The Blind Spots In the Nuclear Test Monitoring System
Lasrick writes The International Monitoring System managed by the Comprehensive Nuclear-Test-Ban Treaty Organization relies on detecting one or more of four distinct signatures from a nuclear explosion. Seismic detectors continuously listen for the shock waves passing through the earth from underground nuclear tests. Hydro-acoustic monitors listen for sound waves in the oceans from underwater tests. Infrasound detectors scan for pressure waves in the atmosphere. The fourth kind of signal involves radioactive gases generated by a nuclear explosion and released into the atmosphere. Ulrich Kuhn and Michael Schoeppner describe the system in detail, and point out that there are blind spots, particularly in the area of noble gas detection: "Our research has found that the noble gas detection part of the International Monitoring System is unlikely to work as it should because of the limited distribution of noble gas stations, neglect of important meteorological patterns in some areas, and the radionuclide background from emissions from the commercial production of medical isotopes." Kuhn and Schoeppner go on to describe possible fixes, and call on the 183 states that have signed the Comprehensive Nuclear-Test-Ban Treaty and the CTBTO to provide the resources to build extra monitoring stations where they are required and to curb activities that might limit the global capability to monitor possible nuclear tests.

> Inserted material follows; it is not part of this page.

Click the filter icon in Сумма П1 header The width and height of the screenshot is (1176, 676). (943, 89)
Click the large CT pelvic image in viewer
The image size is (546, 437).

Evidently the behavior of nuclear weapons is fairly well quantified neutrino wise - you get 1.3e23 MeV neutrinos per kiloton yield spread over 4pi steradians of a sphere.
The sub-GeV neutrino-nucleon cross section is about 1e-44m^2. At the Super-K neutrino detector presents a detection volume that contains roughly 3e31 nucleons, which means we need about 3 neutrinos to pass through a square .55 micrometers on a side to hit the cross section it presents to get 3 counts at once and sound the alarm.
The result is, "damn that miserably small cross section" because the result is that a ~10kt Little Tinpot's First Nuke would only register to Super-K if it were within 100km or so. I haven't run numbers for Icecube but it's not promising because range scales as the square root of detector size since neutrino flux dilutes as the square of distance but target count is only proportional to volume.